La acogida y el acompañamiento interpersonal es la primera célula básica de la comunicación humana y, por tanto, de la edificación de la comunión real. Cuando en las relaciones intracomunitarias no se dan estas dos actitudes básicas, construimos estructuras formales y teóricas sobre el papel, que lo aguanta todo, pero que no solamente se convierten en estructuras inútiles, sino que incluso conducen a la inapetencia de cara a la participación e, incluso, al escepticismo.
Hay que añadir que la acogida y el acompañamiento interpersonal no tienen nada que ver con la reducción de la relación humana al individualismo y al aislamiento comunitario. En realidad, suministran a la comunidad personas equilibradas, capaces de establecer unas relaciones gratificantes con los otros miembros de la misma. Solamente hace falta analizar los conflictos comunitarios que conocemos, y podremos observar fácilmente que la mayoría de los conflictos, en gran parte, responden a problemas de inmadurez personal.

3.4. Promoción de grupos de diálogo fe/vida y no solamente grupos de actividades y servicios
Las tres líneas de acción anteriores son sutiles, pueden aparecer como teóricas y, a primera vista, no se observan fácilmente. Sin embargo, si lo miramos más atentamente vienen a ser como la columna vertebral interna de las líneas de acción más externas y visibles. De hecho, son las que dan consistencia a la transformación de los espacios comunes a los espacios de comunión y comunicación.
Entre estas líneas de acción operativas más concretas hay que destacar, como la primera de todas, la necesidad de la promoción de grupos de diálogo de la fe y la vida diaria concreta.
A menudo en las comunidades cristianas hay una tendencia a organizar los equipos de acción necesarios para mantener y cultivar el dinamismo de la comunidad. Ciertamente, estos equipos de trabajo pastoral son necesarios, pero cuando descuidamos las necesidades básicas de las personas, se convierten en estructuras formales tecnocráticas e, incluso, en estructuras de poder dentro de la comunidad. Por esta razón, a veces, al mismo tiempo que ofrecen su servicio, tienden a la absolutización del grupo de servicio, a ignorar a los demás y, en el peor de los casos, conducen a la fragmentación de la comunidad.
Para que estos equipos mantengan su calidad, es preciso cuidar a las personas y disponer de espacios de diálogo que tienen como finalidad el acompañamiento de cada persona en sus necesidades básicas, el análisis de la realidad para detectar lo retos y signos de esperanza, la contemplación de la Palabra de Dios como iluminación de la experiencia vivida, la celebración de la fe como anticipación gozosa de la Nueva Humanidad, el aprendizaje del compromiso cristiano en el mundo profesional, familiar, social, cultural y político.
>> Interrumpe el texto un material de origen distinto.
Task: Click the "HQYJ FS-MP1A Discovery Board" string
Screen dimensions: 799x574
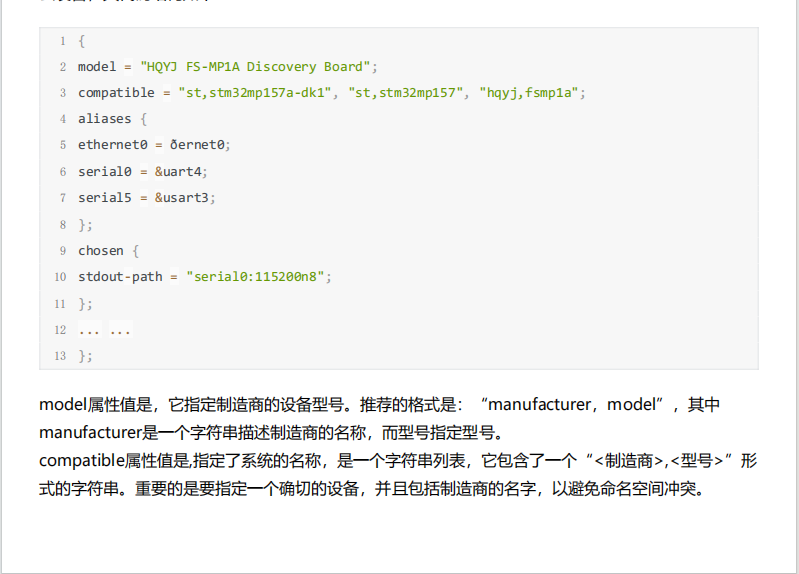Action: tap(257, 67)
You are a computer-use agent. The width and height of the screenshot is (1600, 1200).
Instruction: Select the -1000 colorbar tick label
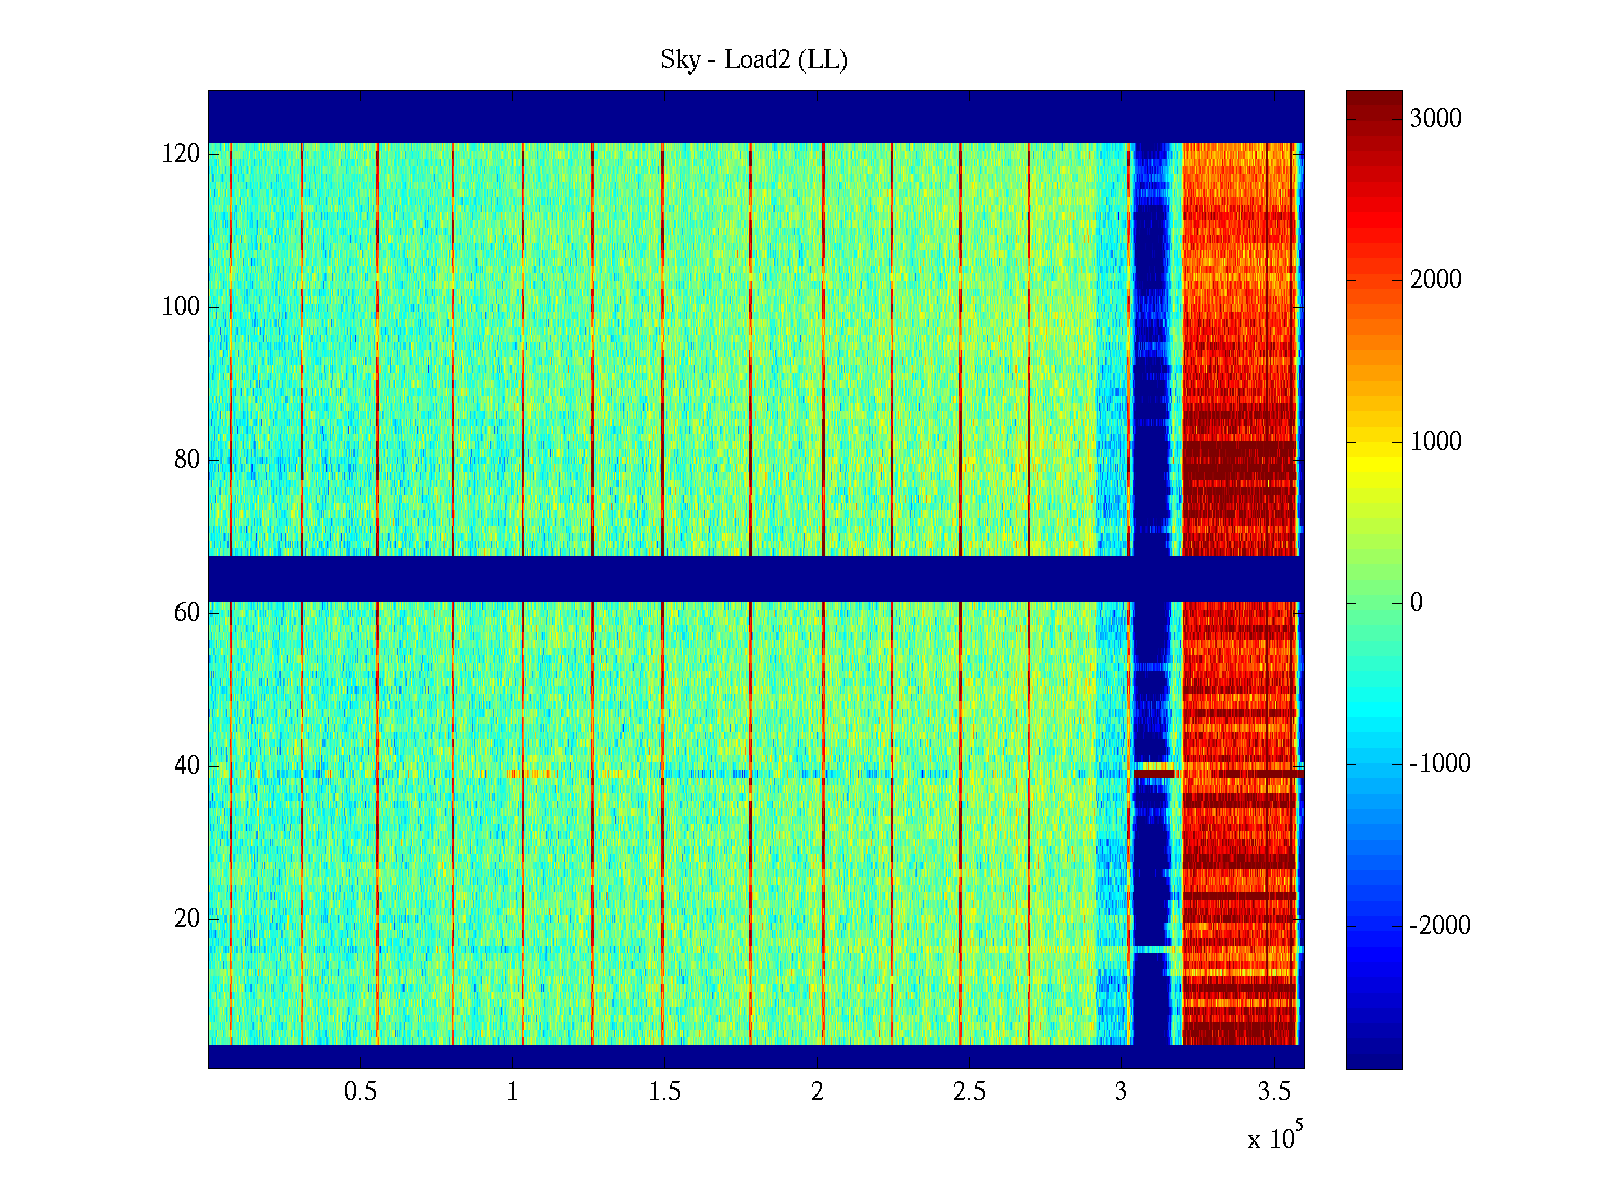[1439, 763]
En definitiva, los grupos de diálogo fe/vida tienen como objetivo principal el cultivo de la espiritualidad y el diálogo con el mundo.
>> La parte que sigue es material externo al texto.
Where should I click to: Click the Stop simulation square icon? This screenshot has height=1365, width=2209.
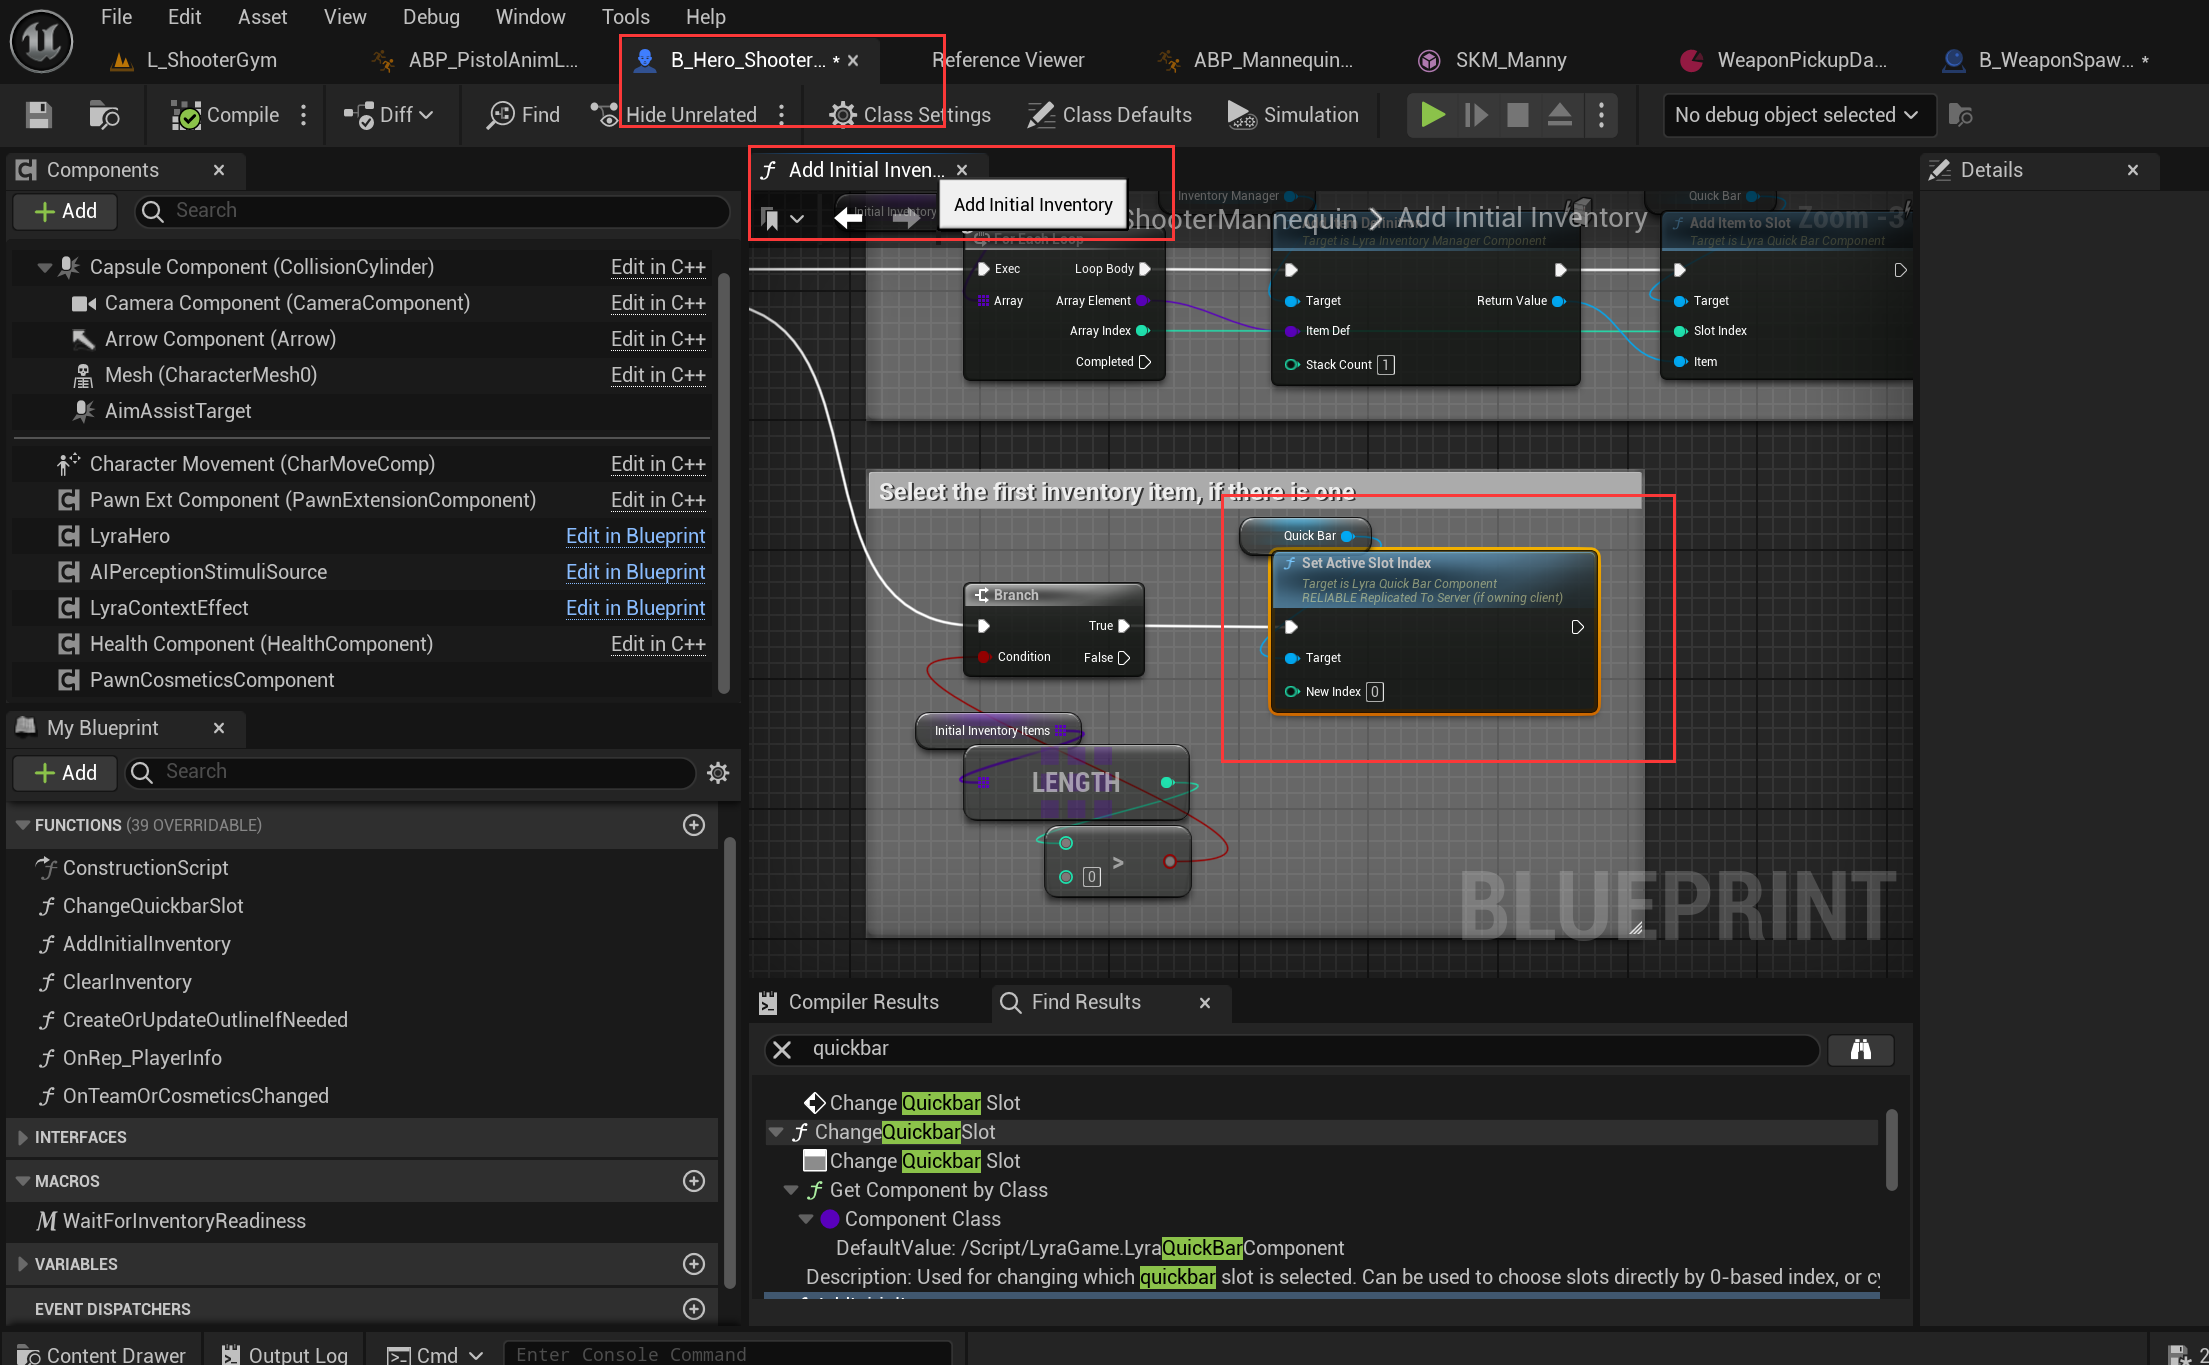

Estos equipos de fe/vida tienen diversos modelos como, por ejemplo, los grupos de estudio de evangelio, los grupos de revisión de vida, los que nacen del catecumenados de adultos, las comunidades eclesiales de base, los grupos que emergen de las diversas escuelas de espiritualidad, etc. En la Iglesia tenemos una larga experiencia de estos espacios para la personalización de la fe. Lo importante es que cada mujer y cada hombre encuentren su espacio vital y que, al mismo tiempo, vivan la propia experiencia eclesial, y aprendan a respetar a los otros modelos comunitarios como convenientes y complementarios.
 
3.5. Equilibrio entre el servicio comunitario interno y el compromiso temporal
A partir de la experiencia de los espacios comunitarios de vivencia y personalización de la fe, por supuesto, también es necesaria la creación de aquellos servicios para que no le falte nada a la comunidad en su desarrollo integral. Entre estos equipos de servicio hay que destacar el servicio catequético, el servicio litúrgico, la acción social, el servicio de la acogida y de acompañamiento de los diversos procesos de fe de las personas, el servicio de la administración, el servicio de la presencia en los medios de comunicación social, etc.
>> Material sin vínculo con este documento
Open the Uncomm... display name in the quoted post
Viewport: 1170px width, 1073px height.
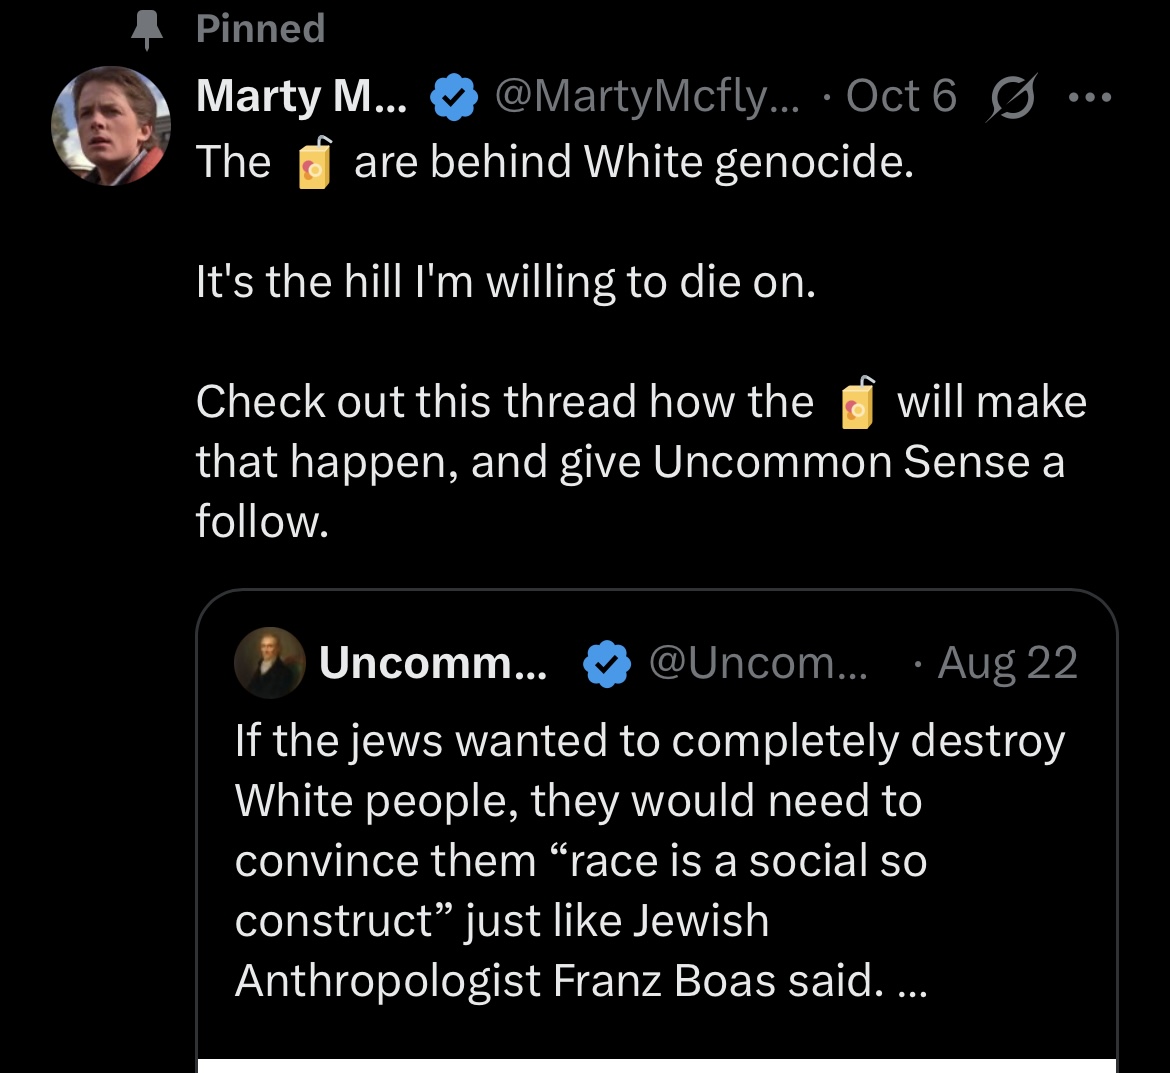pos(433,662)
Sin embargo, el más importante de todos los servicios es el servicio de la caridad, porque además de ser transversal a todos los servicios anteriores citados, al mismo tiempo, también es la punta de lanza, o el objetivo final de todos los servicios de la Iglesia en el mundo. La acción caritativa y social de la Iglesia en el mundo, justamente, es la verificación de la calidad espiritual de la misma.
Por esta razón, los dirigentes de la comunidad han de estar muy atentos a mantener un equilibrio entre la dedicación de los laicos a las tareas internas de la comunidad y el compromiso de los laicos en el interior de la sociedad para transformarla según los criterios evangélicos y los criterios de la enseñanza social de la Iglesia.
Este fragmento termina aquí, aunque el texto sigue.